Alot of women want to appear "nice" and not blow the guy out of the water too harshly, they are concerned with their feelings. BUt are they doing them any favors doing this? I say NO !!!!! They are just avoiding a future fallout, where the hurt will be 10 times worse- the way you are feeling right now. I think maybe she let things go on way too long and decided to "woman up". 

Just the impression I get from your original post.


----------



## Jellybeans

Let it go.

Respect her wishes re: the present and do not gift her anymore with anything.

She even mentioned she may find another job--that is a huge red flag that you need to back way off.

From now on, I would handle her with kid's gloves and only discuss work-related things. No more being "friendly."


----------



## sweetpeaflower

ok, misunderstanding going on. I am female, not male.


----------



## Whatshisname

My apologies SweetPea, I meant no offense but my post may not have sounded how I wanted it to. I'm truly sorry she reacted this way and I can understand how hurtfull this was. Who knows why people do some of the things they do!


----------



## SimplyAmorous

sweetpeaflower said:


> ok, misunderstanding going on. I am female, not male.
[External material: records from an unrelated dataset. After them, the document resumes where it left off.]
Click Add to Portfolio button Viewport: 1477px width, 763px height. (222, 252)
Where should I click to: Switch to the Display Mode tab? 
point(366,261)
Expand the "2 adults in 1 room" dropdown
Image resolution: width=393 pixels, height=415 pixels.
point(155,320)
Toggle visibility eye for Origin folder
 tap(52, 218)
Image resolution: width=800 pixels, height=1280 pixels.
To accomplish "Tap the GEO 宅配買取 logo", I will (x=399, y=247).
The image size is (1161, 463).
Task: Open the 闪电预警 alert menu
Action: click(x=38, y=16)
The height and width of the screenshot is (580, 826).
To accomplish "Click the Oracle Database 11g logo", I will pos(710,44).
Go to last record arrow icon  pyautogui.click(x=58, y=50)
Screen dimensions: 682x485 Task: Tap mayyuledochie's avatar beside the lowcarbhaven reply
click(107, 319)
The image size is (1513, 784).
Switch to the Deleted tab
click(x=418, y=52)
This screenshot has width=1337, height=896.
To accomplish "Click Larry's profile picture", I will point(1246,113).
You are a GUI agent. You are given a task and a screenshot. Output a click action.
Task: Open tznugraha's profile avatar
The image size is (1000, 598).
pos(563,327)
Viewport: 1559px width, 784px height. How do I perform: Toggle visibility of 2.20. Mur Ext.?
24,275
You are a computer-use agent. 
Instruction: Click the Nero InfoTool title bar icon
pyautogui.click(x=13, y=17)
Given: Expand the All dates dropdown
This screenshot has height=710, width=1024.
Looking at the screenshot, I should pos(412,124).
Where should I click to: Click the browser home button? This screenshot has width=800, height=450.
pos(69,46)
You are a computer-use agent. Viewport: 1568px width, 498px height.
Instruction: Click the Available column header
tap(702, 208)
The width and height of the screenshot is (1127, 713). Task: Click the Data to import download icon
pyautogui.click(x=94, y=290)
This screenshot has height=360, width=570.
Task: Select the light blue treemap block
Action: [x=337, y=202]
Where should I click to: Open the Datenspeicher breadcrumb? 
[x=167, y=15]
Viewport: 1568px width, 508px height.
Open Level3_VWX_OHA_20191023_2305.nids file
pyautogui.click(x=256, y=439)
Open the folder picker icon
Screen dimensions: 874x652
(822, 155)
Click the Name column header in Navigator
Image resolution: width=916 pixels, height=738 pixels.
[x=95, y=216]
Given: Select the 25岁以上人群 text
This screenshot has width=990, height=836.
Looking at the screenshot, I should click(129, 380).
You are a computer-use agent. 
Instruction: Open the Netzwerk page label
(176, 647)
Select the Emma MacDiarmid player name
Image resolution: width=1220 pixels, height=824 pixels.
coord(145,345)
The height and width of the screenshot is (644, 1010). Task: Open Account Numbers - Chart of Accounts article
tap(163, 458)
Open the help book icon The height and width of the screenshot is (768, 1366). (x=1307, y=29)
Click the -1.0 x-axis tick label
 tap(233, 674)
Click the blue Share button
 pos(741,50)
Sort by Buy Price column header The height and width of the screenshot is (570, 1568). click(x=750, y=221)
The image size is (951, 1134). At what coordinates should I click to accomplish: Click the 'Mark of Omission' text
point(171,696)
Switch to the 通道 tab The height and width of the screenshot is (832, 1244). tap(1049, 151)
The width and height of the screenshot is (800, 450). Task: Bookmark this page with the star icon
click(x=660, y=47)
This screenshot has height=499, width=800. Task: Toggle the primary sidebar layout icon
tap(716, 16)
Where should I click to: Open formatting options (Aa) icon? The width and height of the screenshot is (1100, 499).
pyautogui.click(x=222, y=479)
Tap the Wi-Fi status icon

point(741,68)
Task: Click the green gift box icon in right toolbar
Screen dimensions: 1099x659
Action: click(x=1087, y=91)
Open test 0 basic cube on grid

That was a huge MISunderstanding a right, I was wondering why a guy would call himself SweetPeaflower, feeling that was very very odd. Sorry!!


----------



## Mike188

At the life insurance company where my wife works, the boss's wife became infatuated with the boss's secretary. At first they were very good friends and spent a LOT of time together (nothing sexual) and they were always at each other's house. They worked out together, ate lunch together, everything. The boss's wife eventually started "working" at the office and even had her own office, but mostly she just hung out with the secretary and wanted to talk to her all day.

After a while the secretary started to feel smothered and wanted some distance, the secretary's husband was getting a little annoyed at the amount of time they were spending together, people in the office were starting to talk about how creepy the relationship had become. Like an obsession. The joke around the office was that if the secretary ever disappeared, then she was probably in the wife's freezer.

As the secretary tried to "break up" and get a little space and freedom back the boss's wife took it personally and things got really weird. There was a lot of animosity and resentment from all over the office (yes, this is the most screwed up work place I have ever seen). Now the office is in shambles for this and several other similar reasons.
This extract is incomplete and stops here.